**WORK ITEM:** Could you reproduce all of the records exactly?
= Beginning of Section =
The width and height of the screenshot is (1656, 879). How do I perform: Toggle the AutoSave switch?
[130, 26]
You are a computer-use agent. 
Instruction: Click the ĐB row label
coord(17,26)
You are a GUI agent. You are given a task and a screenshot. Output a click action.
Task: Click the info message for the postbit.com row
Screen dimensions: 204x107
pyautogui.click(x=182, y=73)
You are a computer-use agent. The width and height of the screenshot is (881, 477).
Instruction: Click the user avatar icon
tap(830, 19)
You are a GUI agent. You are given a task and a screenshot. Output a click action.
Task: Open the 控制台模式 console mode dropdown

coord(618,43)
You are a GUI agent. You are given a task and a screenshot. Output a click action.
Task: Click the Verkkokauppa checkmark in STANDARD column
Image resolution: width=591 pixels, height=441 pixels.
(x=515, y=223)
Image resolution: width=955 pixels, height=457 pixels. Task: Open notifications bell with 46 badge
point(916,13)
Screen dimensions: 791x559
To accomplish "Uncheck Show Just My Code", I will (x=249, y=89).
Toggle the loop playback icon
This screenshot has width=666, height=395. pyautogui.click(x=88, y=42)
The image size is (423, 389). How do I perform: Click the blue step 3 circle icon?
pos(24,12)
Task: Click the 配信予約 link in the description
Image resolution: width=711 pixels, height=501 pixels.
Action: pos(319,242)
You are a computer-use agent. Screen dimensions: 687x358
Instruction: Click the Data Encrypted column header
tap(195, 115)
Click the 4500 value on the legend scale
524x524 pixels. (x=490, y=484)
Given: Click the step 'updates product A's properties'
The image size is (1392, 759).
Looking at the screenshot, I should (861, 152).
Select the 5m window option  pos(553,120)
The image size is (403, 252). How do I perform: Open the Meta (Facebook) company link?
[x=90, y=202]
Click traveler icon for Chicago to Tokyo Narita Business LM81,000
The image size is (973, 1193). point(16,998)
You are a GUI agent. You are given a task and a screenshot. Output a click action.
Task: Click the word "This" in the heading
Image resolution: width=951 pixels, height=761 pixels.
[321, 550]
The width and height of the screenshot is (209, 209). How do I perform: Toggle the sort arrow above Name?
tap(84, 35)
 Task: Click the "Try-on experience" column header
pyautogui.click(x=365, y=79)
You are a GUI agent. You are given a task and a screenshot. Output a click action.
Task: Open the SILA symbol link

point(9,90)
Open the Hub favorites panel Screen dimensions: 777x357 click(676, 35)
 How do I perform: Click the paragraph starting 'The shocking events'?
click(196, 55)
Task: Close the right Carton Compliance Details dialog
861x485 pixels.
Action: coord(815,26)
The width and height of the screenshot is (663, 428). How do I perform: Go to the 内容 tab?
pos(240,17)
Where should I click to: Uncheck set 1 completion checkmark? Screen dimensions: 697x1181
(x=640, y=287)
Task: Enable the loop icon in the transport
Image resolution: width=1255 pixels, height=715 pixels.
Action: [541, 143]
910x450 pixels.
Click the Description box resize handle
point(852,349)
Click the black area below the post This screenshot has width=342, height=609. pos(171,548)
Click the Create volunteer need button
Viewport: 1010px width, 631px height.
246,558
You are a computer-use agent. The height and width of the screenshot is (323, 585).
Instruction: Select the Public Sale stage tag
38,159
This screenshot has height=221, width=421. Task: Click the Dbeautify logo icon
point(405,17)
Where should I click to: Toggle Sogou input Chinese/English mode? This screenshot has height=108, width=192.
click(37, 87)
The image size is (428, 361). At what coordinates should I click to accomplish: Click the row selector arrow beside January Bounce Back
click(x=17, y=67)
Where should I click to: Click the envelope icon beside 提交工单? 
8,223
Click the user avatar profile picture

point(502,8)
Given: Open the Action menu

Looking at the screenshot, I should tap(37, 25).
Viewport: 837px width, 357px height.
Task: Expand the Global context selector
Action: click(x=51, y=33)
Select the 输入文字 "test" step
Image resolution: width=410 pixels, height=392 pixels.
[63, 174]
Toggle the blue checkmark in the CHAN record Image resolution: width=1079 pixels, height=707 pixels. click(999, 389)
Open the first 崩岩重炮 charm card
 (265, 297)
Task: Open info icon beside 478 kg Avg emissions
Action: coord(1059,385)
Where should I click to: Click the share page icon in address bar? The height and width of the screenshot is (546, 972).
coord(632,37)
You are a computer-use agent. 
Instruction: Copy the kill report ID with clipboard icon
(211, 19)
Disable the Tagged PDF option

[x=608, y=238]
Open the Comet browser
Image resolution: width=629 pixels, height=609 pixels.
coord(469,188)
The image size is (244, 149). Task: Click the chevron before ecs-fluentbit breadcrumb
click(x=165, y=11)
= End of Section =
**RESULT:**
The width and height of the screenshot is (1656, 879). How do I perform: Toggle the AutoSave switch?
[130, 26]
You are a computer-use agent. 
Instruction: Click the ĐB row label
coord(17,26)
You are a GUI agent. You are given a task and a screenshot. Output a click action.
Task: Click the info message for the postbit.com row
Screen dimensions: 204x107
pyautogui.click(x=182, y=73)
You are a computer-use agent. The width and height of the screenshot is (881, 477).
Instruction: Click the user avatar icon
tap(830, 19)
You are a GUI agent. You are given a task and a screenshot. Output a click action.
Task: Open the 控制台模式 console mode dropdown

coord(618,43)
You are a GUI agent. You are given a task and a screenshot. Output a click action.
Task: Click the Verkkokauppa checkmark in STANDARD column
Image resolution: width=591 pixels, height=441 pixels.
(x=515, y=223)
Image resolution: width=955 pixels, height=457 pixels. Task: Open notifications bell with 46 badge
point(916,13)
Screen dimensions: 791x559
To accomplish "Uncheck Show Just My Code", I will (x=249, y=89).
Toggle the loop playback icon
This screenshot has width=666, height=395. pyautogui.click(x=88, y=42)
The image size is (423, 389). How do I perform: Click the blue step 3 circle icon?
pos(24,12)
Task: Click the 配信予約 link in the description
Image resolution: width=711 pixels, height=501 pixels.
Action: pos(319,242)
You are a computer-use agent. Screen dimensions: 687x358
Instruction: Click the Data Encrypted column header
tap(195, 115)
Click the 4500 value on the legend scale
524x524 pixels. (x=490, y=484)
Given: Click the step 'updates product A's properties'
The image size is (1392, 759).
Looking at the screenshot, I should (861, 152).
Select the 5m window option  pos(553,120)
The image size is (403, 252). How do I perform: Open the Meta (Facebook) company link?
[x=90, y=202]
Click traveler icon for Chicago to Tokyo Narita Business LM81,000
The image size is (973, 1193). point(16,998)
You are a GUI agent. You are given a task and a screenshot. Output a click action.
Task: Click the word "This" in the heading
Image resolution: width=951 pixels, height=761 pixels.
[321, 550]
The width and height of the screenshot is (209, 209). How do I perform: Toggle the sort arrow above Name?
tap(84, 35)
 Task: Click the "Try-on experience" column header
pyautogui.click(x=365, y=79)
You are a GUI agent. You are given a task and a screenshot. Output a click action.
Task: Open the SILA symbol link

point(9,90)
Open the Hub favorites panel Screen dimensions: 777x357 click(676, 35)
 How do I perform: Click the paragraph starting 'The shocking events'?
click(196, 55)
Task: Close the right Carton Compliance Details dialog
861x485 pixels.
Action: coord(815,26)
The width and height of the screenshot is (663, 428). How do I perform: Go to the 内容 tab?
pos(240,17)
Where should I click to: Uncheck set 1 completion checkmark? Screen dimensions: 697x1181
(x=640, y=287)
Task: Enable the loop icon in the transport
Image resolution: width=1255 pixels, height=715 pixels.
Action: [541, 143]
910x450 pixels.
Click the Description box resize handle
point(852,349)
Click the black area below the post This screenshot has width=342, height=609. pos(171,548)
Click the Create volunteer need button
Viewport: 1010px width, 631px height.
246,558
You are a computer-use agent. The height and width of the screenshot is (323, 585).
Instruction: Select the Public Sale stage tag
38,159
This screenshot has height=221, width=421. Task: Click the Dbeautify logo icon
point(405,17)
Where should I click to: Toggle Sogou input Chinese/English mode? This screenshot has height=108, width=192.
click(37, 87)
The image size is (428, 361). At what coordinates should I click to accomplish: Click the row selector arrow beside January Bounce Back
click(x=17, y=67)
Where should I click to: Click the envelope icon beside 提交工单? 
8,223
Click the user avatar profile picture

point(502,8)
Given: Open the Action menu

Looking at the screenshot, I should tap(37, 25).
Viewport: 837px width, 357px height.
Task: Expand the Global context selector
Action: click(x=51, y=33)
Select the 输入文字 "test" step
Image resolution: width=410 pixels, height=392 pixels.
[63, 174]
Toggle the blue checkmark in the CHAN record Image resolution: width=1079 pixels, height=707 pixels. click(999, 389)
Open the first 崩岩重炮 charm card
 (265, 297)
Task: Open info icon beside 478 kg Avg emissions
Action: coord(1059,385)
Where should I click to: Click the share page icon in address bar? The height and width of the screenshot is (546, 972).
coord(632,37)
You are a computer-use agent. 
Instruction: Copy the kill report ID with clipboard icon
(211, 19)
Disable the Tagged PDF option

[x=608, y=238]
Open the Comet browser
Image resolution: width=629 pixels, height=609 pixels.
coord(469,188)
The image size is (244, 149). Task: Click the chevron before ecs-fluentbit breadcrumb
click(x=165, y=11)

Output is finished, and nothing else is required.